Saved data entries:
_ _ _ _

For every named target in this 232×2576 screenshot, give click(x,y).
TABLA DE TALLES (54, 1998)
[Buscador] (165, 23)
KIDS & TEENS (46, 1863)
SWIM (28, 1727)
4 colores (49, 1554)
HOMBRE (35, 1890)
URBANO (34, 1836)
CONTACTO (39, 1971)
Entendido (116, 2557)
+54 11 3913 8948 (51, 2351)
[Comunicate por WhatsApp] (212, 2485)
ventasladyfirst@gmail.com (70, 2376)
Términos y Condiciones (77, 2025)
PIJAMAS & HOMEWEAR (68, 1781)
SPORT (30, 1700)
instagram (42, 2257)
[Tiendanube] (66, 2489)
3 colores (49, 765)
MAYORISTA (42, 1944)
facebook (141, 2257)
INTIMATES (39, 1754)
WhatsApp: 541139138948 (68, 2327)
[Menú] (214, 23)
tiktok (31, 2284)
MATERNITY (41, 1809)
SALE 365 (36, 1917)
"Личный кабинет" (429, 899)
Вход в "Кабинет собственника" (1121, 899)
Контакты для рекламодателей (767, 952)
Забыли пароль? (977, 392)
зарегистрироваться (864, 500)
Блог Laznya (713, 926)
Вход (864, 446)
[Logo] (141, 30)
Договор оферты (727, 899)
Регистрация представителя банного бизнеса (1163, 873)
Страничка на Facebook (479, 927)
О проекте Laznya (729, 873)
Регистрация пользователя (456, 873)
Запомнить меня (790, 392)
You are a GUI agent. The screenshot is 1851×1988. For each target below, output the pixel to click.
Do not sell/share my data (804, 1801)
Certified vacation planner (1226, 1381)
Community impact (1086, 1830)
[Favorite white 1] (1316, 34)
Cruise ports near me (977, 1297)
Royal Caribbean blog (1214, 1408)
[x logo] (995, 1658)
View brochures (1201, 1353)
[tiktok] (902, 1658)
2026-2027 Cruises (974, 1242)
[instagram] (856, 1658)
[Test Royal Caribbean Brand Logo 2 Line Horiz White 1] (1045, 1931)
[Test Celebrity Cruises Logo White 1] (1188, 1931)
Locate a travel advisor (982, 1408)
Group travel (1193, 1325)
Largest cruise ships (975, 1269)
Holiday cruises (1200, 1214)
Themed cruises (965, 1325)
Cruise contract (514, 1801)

_ _ _ _

Directions: Take the records above and return them exactly as written.

Reply:
For every named target in this 232×2576 screenshot, give click(x,y).
TABLA DE TALLES (54, 1998)
[Buscador] (165, 23)
KIDS & TEENS (46, 1863)
SWIM (28, 1727)
4 colores (49, 1554)
HOMBRE (35, 1890)
URBANO (34, 1836)
CONTACTO (39, 1971)
Entendido (116, 2557)
+54 11 3913 8948 (51, 2351)
[Comunicate por WhatsApp] (212, 2485)
ventasladyfirst@gmail.com (70, 2376)
Términos y Condiciones (77, 2025)
PIJAMAS & HOMEWEAR (68, 1781)
SPORT (30, 1700)
instagram (42, 2257)
[Tiendanube] (66, 2489)
3 colores (49, 765)
MAYORISTA (42, 1944)
facebook (141, 2257)
INTIMATES (39, 1754)
WhatsApp: 541139138948 (68, 2327)
[Menú] (214, 23)
tiktok (31, 2284)
MATERNITY (41, 1809)
SALE 365 (36, 1917)
"Личный кабинет" (429, 899)
Вход в "Кабинет собственника" (1121, 899)
Контакты для рекламодателей (767, 952)
Забыли пароль? (977, 392)
зарегистрироваться (864, 500)
Блог Laznya (713, 926)
Вход (864, 446)
[Logo] (141, 30)
Договор оферты (727, 899)
Регистрация представителя банного бизнеса (1163, 873)
Страничка на Facebook (479, 927)
О проекте Laznya (729, 873)
Регистрация пользователя (456, 873)
Запомнить меня (790, 392)
You are a GUI agent. The screenshot is 1851×1988. For each target below, output the pixel to click.
Do not sell/share my data (804, 1801)
Certified vacation planner (1226, 1381)
Community impact (1086, 1830)
[Favorite white 1] (1316, 34)
Cruise ports near me (977, 1297)
Royal Caribbean blog (1214, 1408)
[x logo] (995, 1658)
View brochures (1201, 1353)
[tiktok] (902, 1658)
2026-2027 Cruises (974, 1242)
[instagram] (856, 1658)
[Test Royal Caribbean Brand Logo 2 Line Horiz White 1] (1045, 1931)
[Test Celebrity Cruises Logo White 1] (1188, 1931)
Locate a travel advisor (982, 1408)
Group travel (1193, 1325)
Largest cruise ships (975, 1269)
Holiday cruises (1200, 1214)
Themed cruises (965, 1325)
Cruise contract (514, 1801)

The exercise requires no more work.